Create preprocessed training files: metadata.json is missing ids in the train.txt, test.txt and val.txt

Question

Create preprocessed training files: metadata.json is missing ids in the train.txt, test.txt and val.txt

shauryr opened this issue 4 years ago · 6 comments

When I run the following -

python specter/data_utils/create_training_files.py \
--data-dir data/training \
--metadata data/training/metadata.json \
--outdir data/preprocessed/

I get done getting triplets, success rate:0.00%

and my data-metrics.json looks like -

{
  "train": 0,
  "val": 0,
  "test": 0
}

I debugged the code and found that at line
there is a key error when self.metadata is called.
Looks like the ids in train.txt, val.txt and test.txt are not in the metadata.json file

Please help and share the correct metadata.json file

Answer 1 · 2020-09-08T01:54:44.000Z

I got the same problem.
It seems that metadata.json requires 'paper_id' in addition to 'title' and 'abstract'.

Answer 2 · 2020-09-25T00:12:59.000Z

The sample metadata file was updated and this should be fixed now. Let us know if you still have issues.

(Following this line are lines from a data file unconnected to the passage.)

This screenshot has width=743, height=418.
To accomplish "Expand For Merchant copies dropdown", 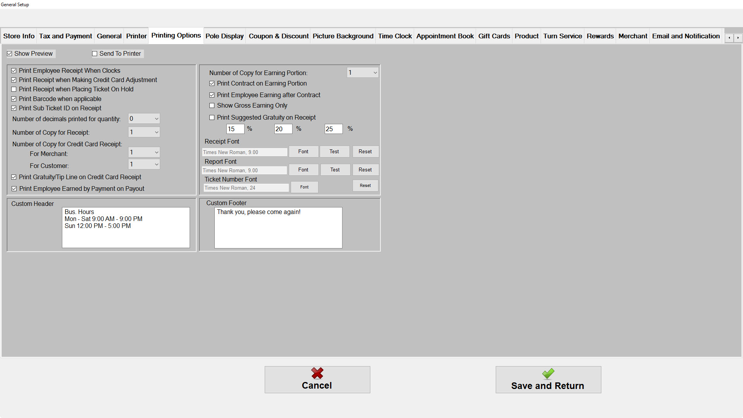I will 144,152.
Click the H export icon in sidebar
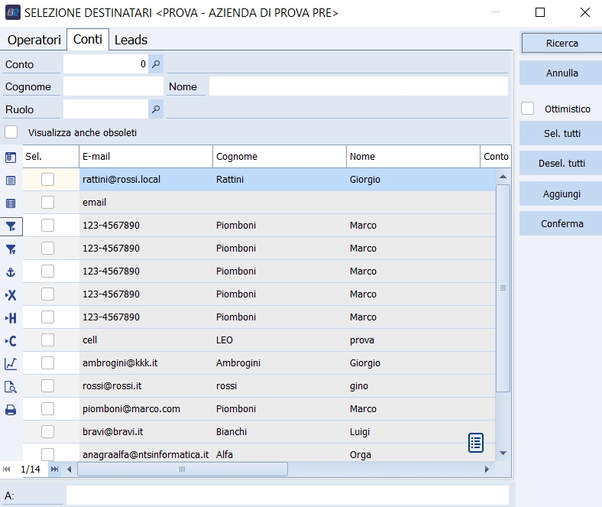Viewport: 602px width, 507px height. [11, 318]
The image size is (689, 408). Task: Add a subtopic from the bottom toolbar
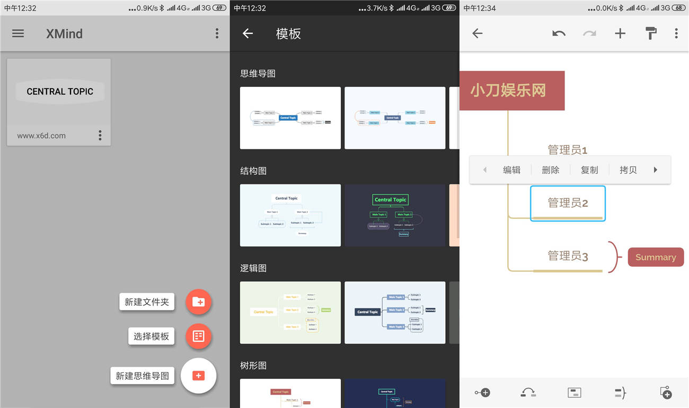pos(482,393)
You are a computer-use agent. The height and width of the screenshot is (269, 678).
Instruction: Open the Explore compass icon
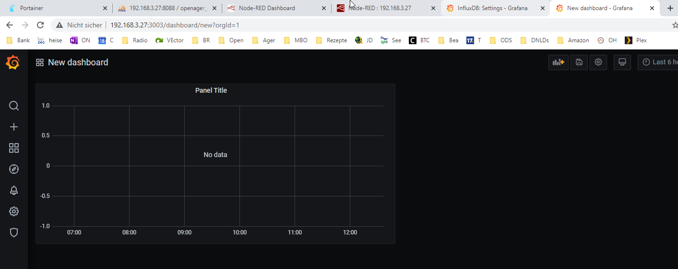(x=14, y=169)
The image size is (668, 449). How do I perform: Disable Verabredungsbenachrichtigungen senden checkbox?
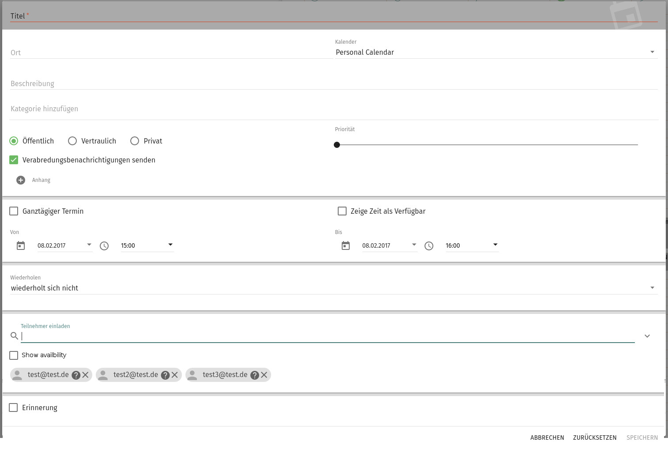pos(14,160)
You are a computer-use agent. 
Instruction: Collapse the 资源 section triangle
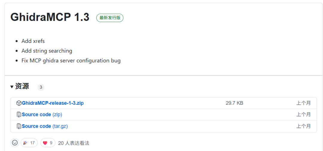point(12,87)
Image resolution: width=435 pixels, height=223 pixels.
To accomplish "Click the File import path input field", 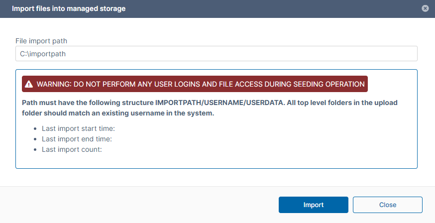I will tap(216, 54).
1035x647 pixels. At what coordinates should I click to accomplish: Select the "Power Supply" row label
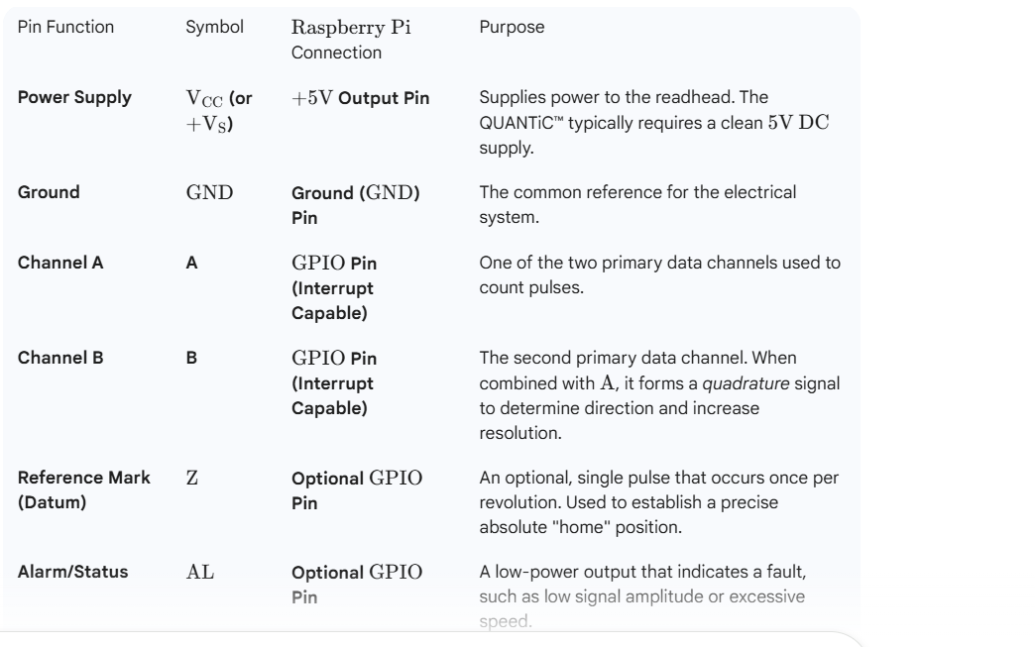coord(67,99)
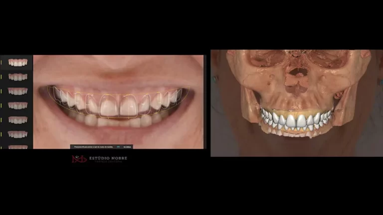The height and width of the screenshot is (215, 383).
Task: Click upper central incisors on 3D skull
Action: click(x=297, y=120)
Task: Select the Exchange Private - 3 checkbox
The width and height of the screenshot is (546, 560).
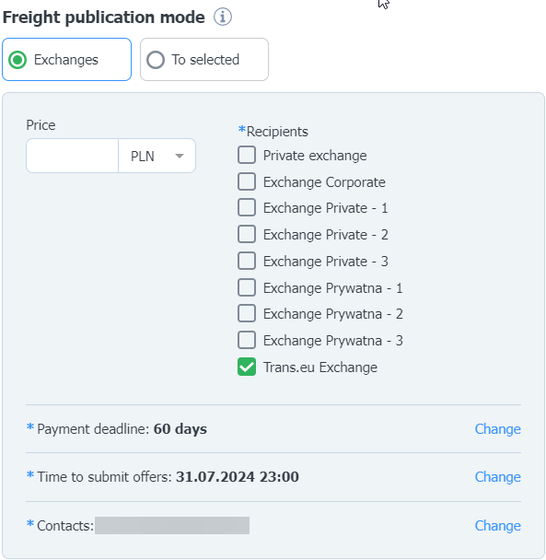Action: click(247, 261)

Answer 3 · 2020-10-27T10:40:25.000Z

I still have the same problem. Apparently, most paper_ids do not match. For example:

2020-10-27 11:38:16,851,851 ERROR [create_training_files.py:358] '1a090df137014acab572aa5dc23449b270db64b4'
2020-10-27 11:38:16,852,852 INFO [create_training_files.py:362] done getting triplets, success rate:0.00%,total: 15

Answer 4 · 2020-12-04T17:19:47.000Z

@armancohan any updates here?

Answer 5 · 2021-04-25T22:35:32.000Z

The data.json contains many ids that don't exist in metadata.json
I made up a new data.json that works
data.txt

Answer 6 · 2021-08-19T00:42:50.000Z

@yrrah thanks for the solution. It works for me!